Data records Start Marker
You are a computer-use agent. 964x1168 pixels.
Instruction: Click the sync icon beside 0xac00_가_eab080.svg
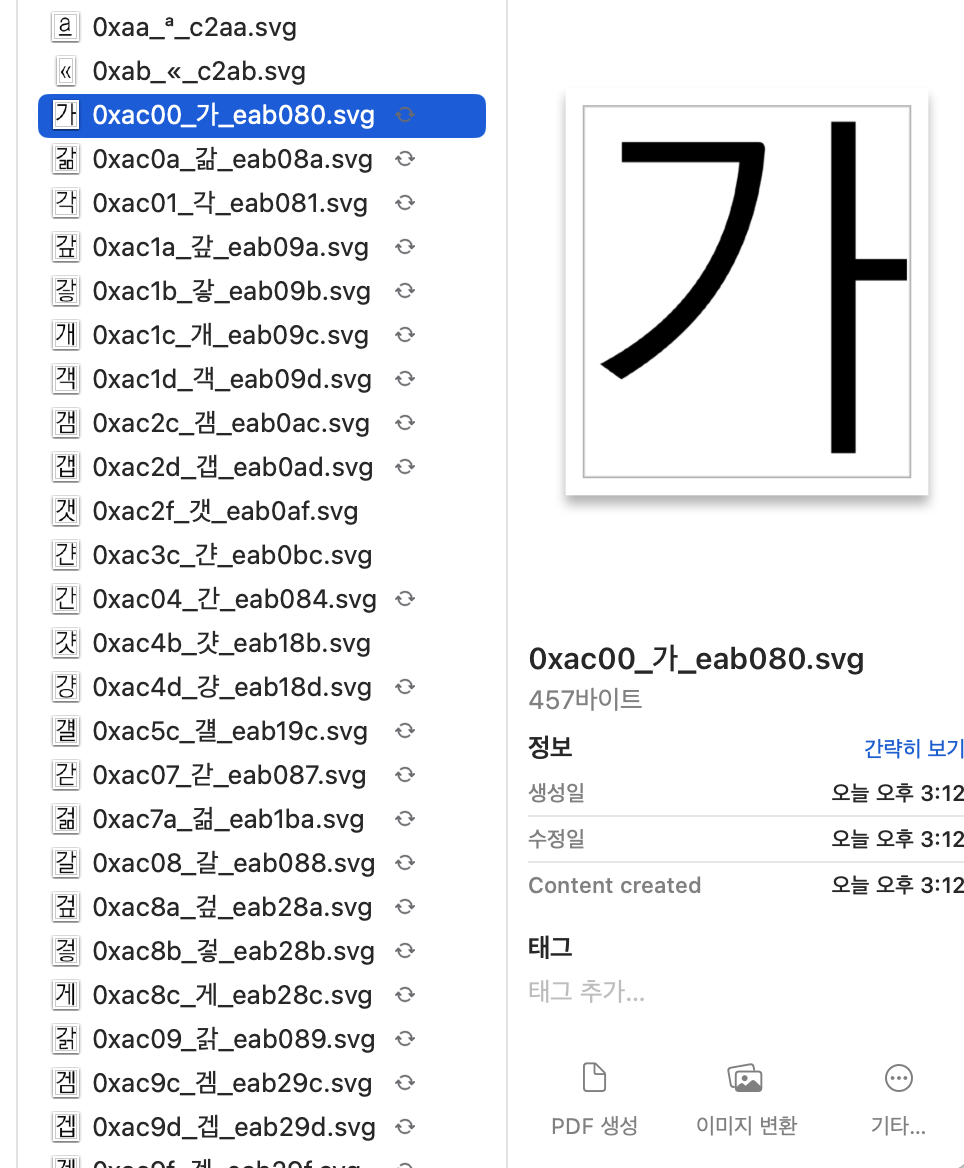[x=405, y=115]
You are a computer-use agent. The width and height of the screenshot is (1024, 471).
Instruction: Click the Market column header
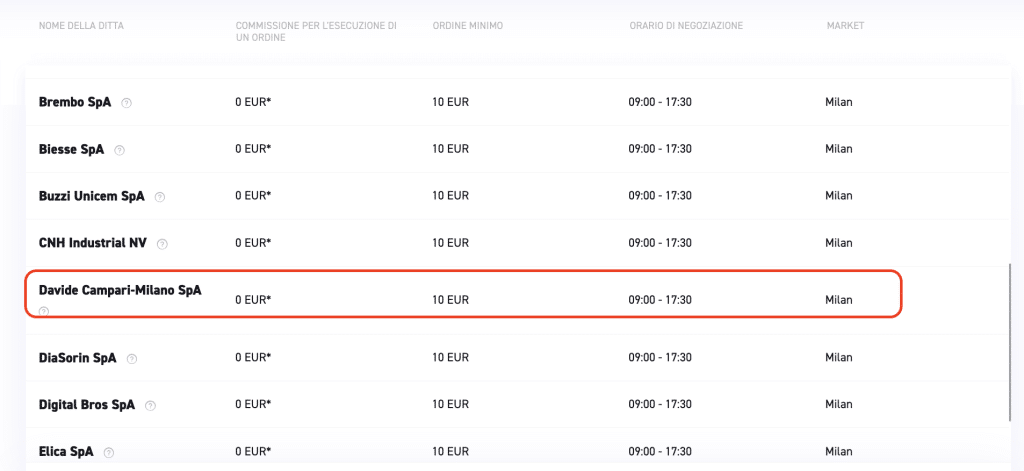tap(844, 26)
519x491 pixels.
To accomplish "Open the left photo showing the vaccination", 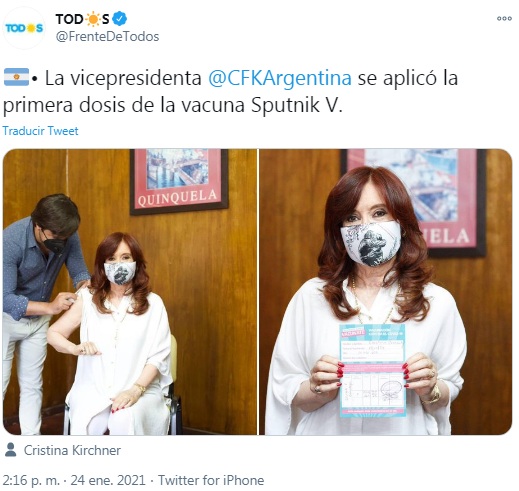I will (x=130, y=292).
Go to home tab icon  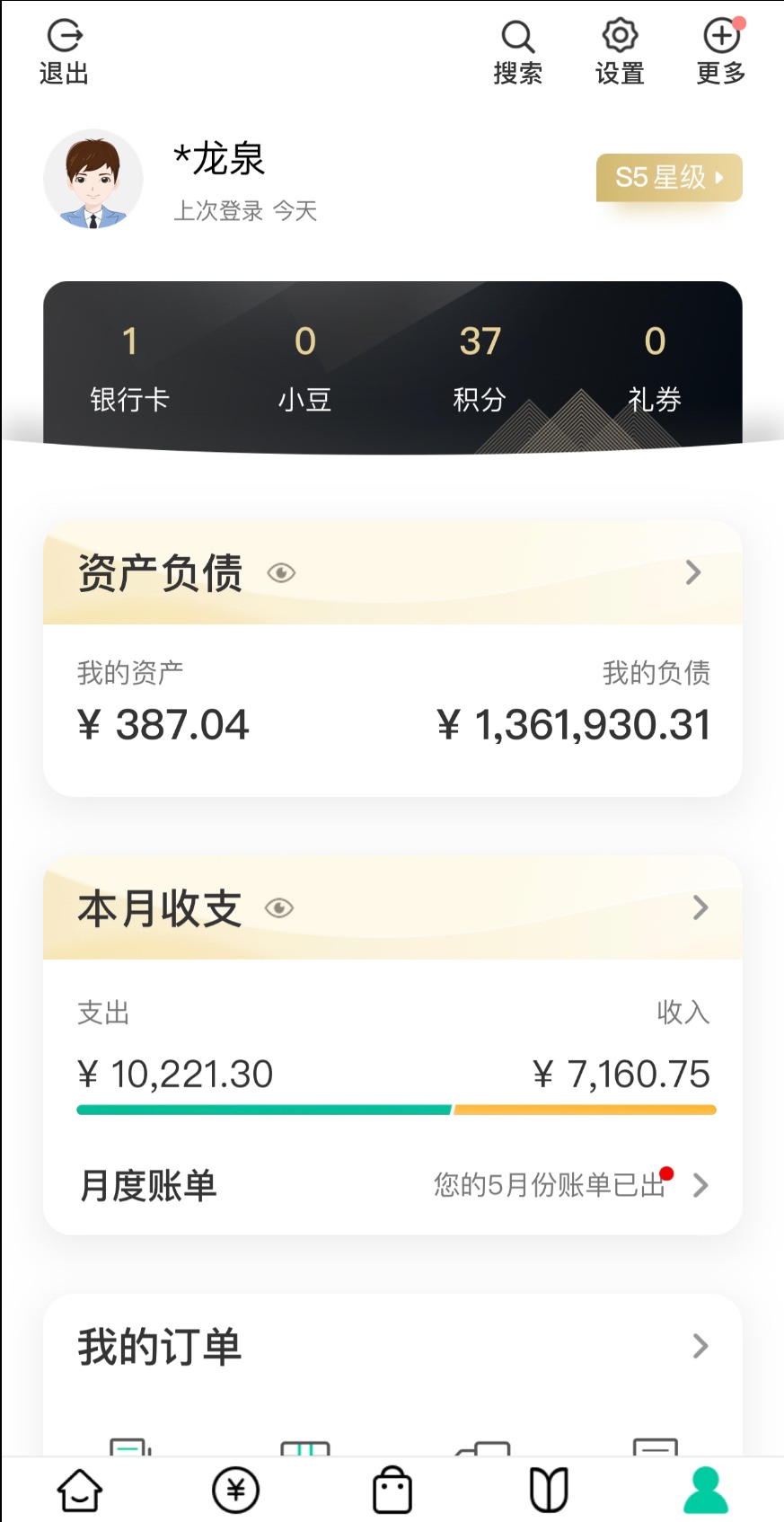80,1491
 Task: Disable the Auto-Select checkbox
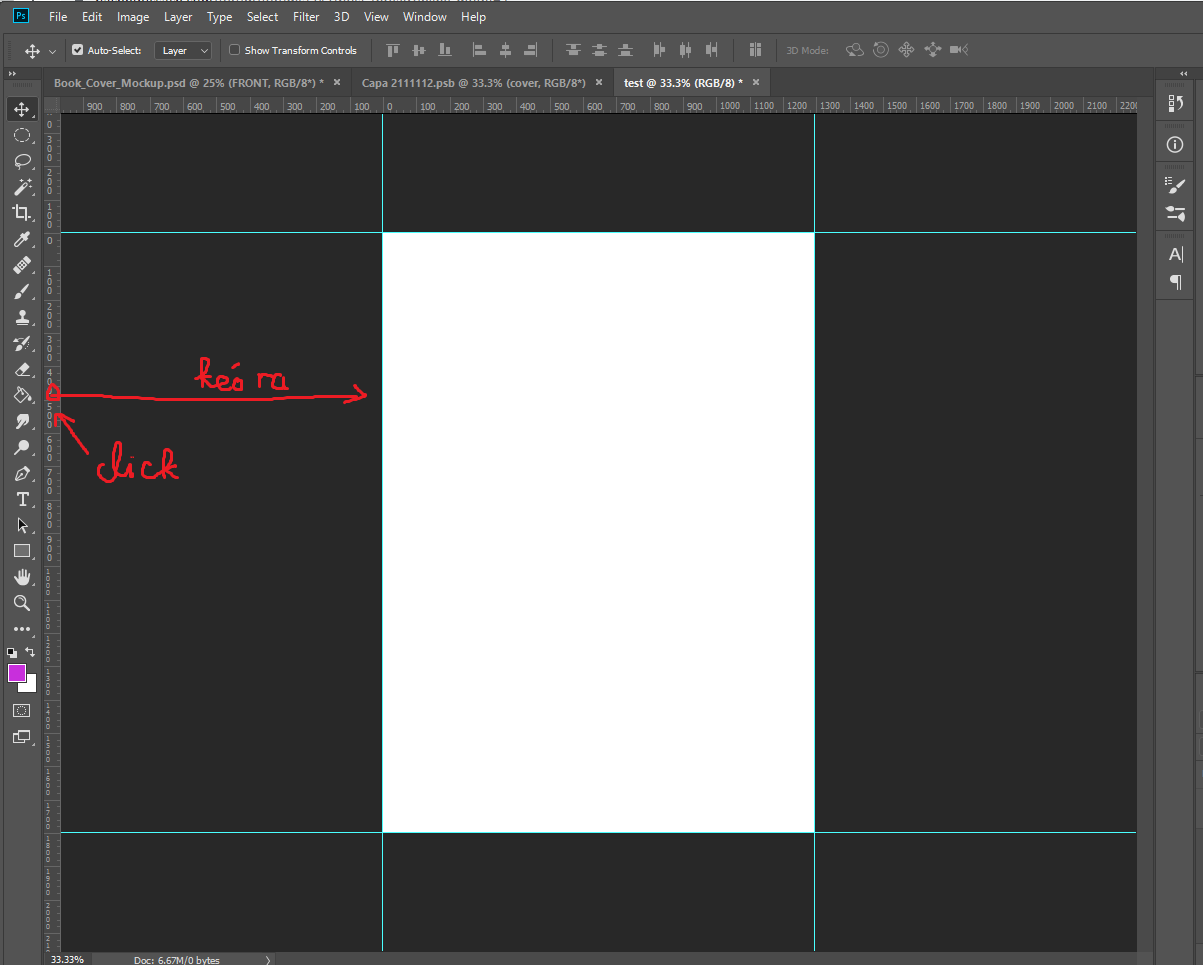click(78, 50)
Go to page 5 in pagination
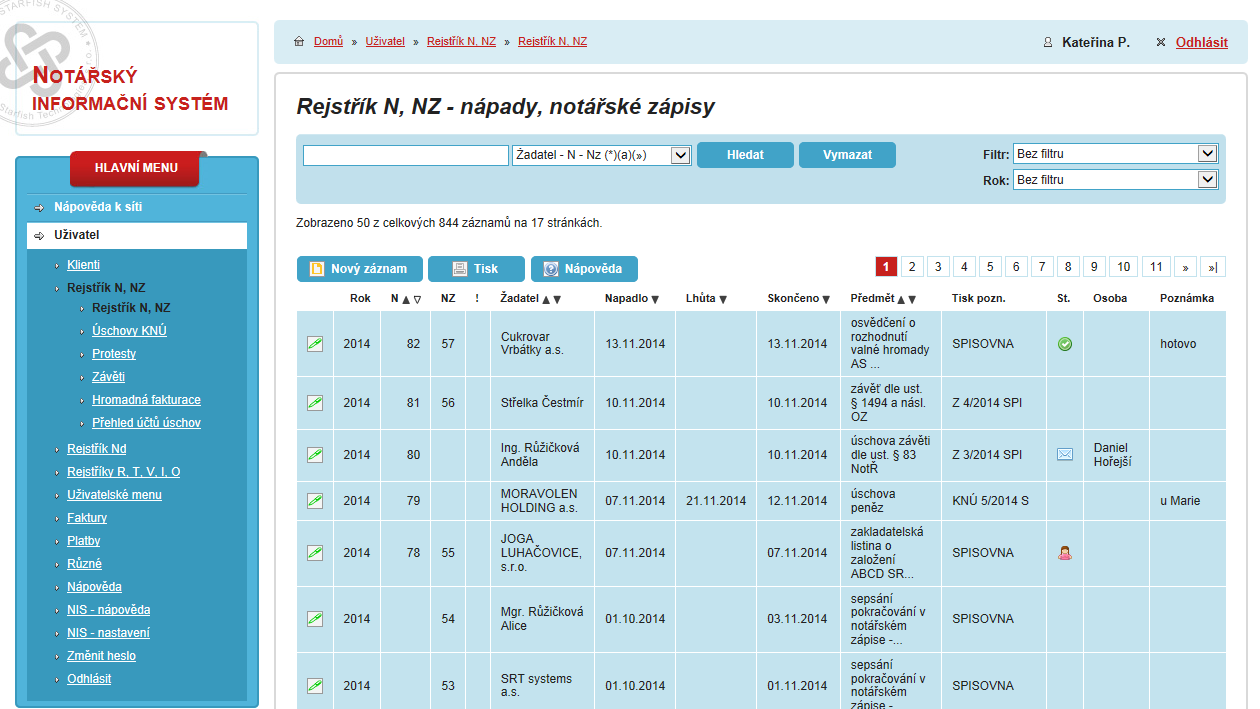 pyautogui.click(x=990, y=267)
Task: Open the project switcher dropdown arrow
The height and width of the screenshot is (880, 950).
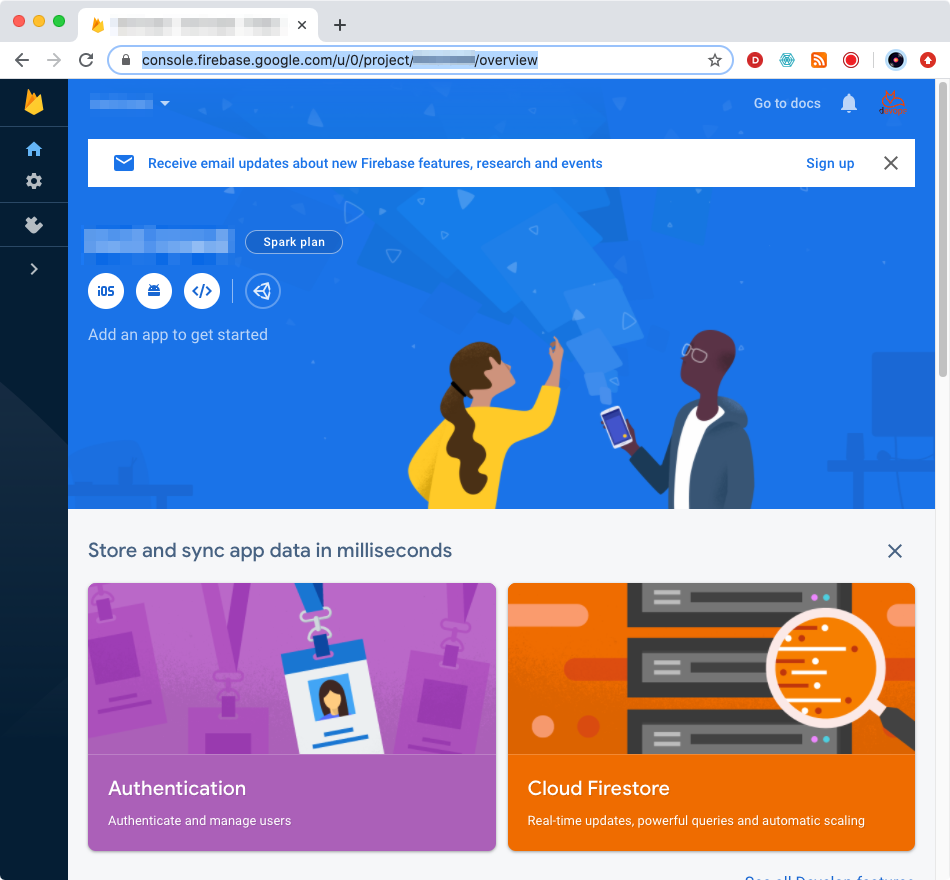Action: [x=165, y=103]
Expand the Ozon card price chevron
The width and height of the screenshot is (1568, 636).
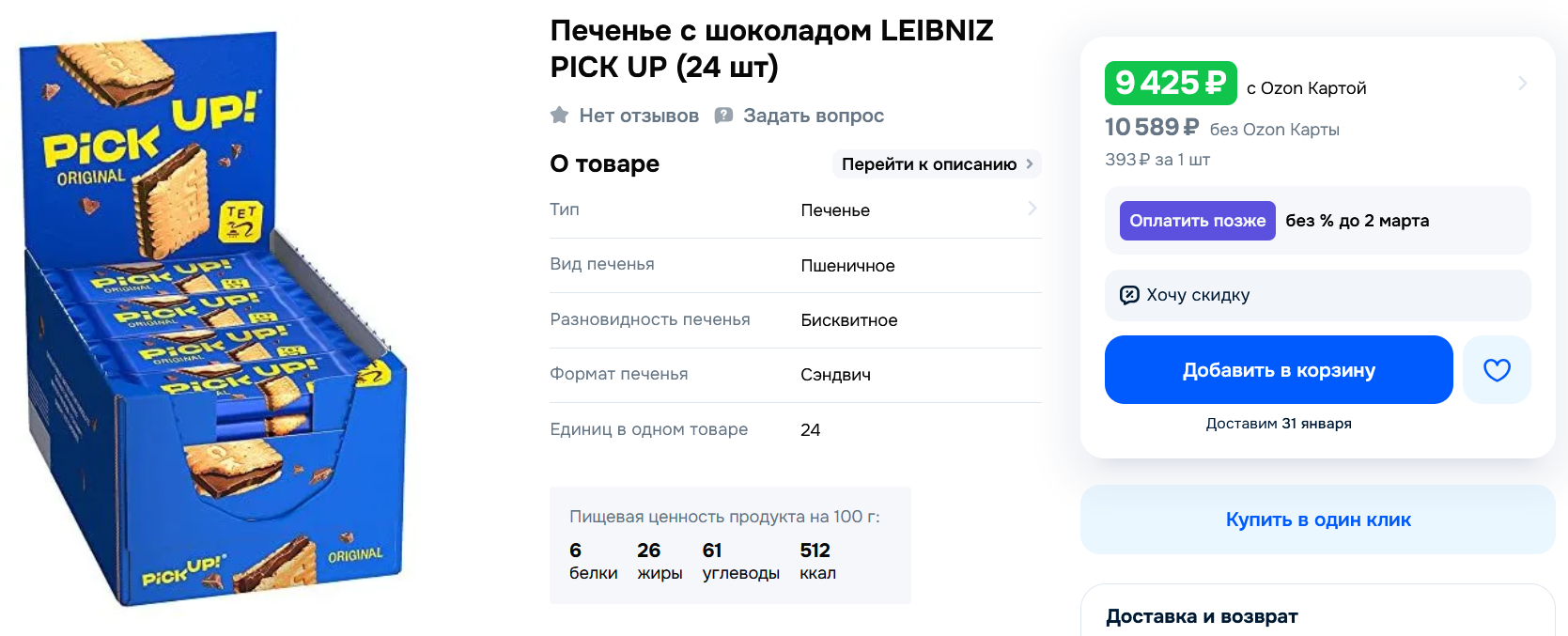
Data records End Marker
* Your task *
A complete answer lists every line of the listing above that holds the word "agent".

* Completed task *
You are a computer-use agent. 964x1168 pixels.
You are a computer-use agent. The width and height of the screenshot is (1024, 471).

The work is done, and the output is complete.